Bluescreens on NT-based Windows systems can be caused by poorly written device drivers or malfunctioning hardware. In the Win9x era, incompatible DLLs or bugs in the kernel of the operating system can also cause bluescreens. Sometimes, when the CPU is hit in any way, the computer may restart and show the BSoD.
Bluescreens can also be caused by physical faults such as faulty memory, mains power supply voltage variance or spikes in conjunction with or magnified by power supply unit voltage rating not matching the mains supply (such as a 220V PSU attached to a 240V mains outlet), the power requirements of the computer exceeding the capacity of the PSU, overheating of components, intermittent power to hard disk drives or other parts, faulty hardware, or hardware running beyond its specification limits. Bluescreens have been present in all Windows-based operating systems since Windows 3.1; earlier, OS/2 and MS-DOS suffered the Black Screen of Death, and early builds of Windows Vista displayed the Red Screen of Death after a boot loader error.
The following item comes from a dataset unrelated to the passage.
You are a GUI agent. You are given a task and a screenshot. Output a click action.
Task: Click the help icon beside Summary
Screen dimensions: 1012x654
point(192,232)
The term "Blue Screen of Death" originated during OS/2 pre-release development activities at Lattice Inc, the makers of an early Windows and OS/2 C compiler. During porting of Lattice's other tools, developers encountered the stop screen when NULL pointers were dereferenced either in application code or when unexpectedly passed into system API calls. During reviews of progress and feedback to IBM Austin, the developers described the stop screen as the Blue Screen of Death to denote the screen and the finality of the experience.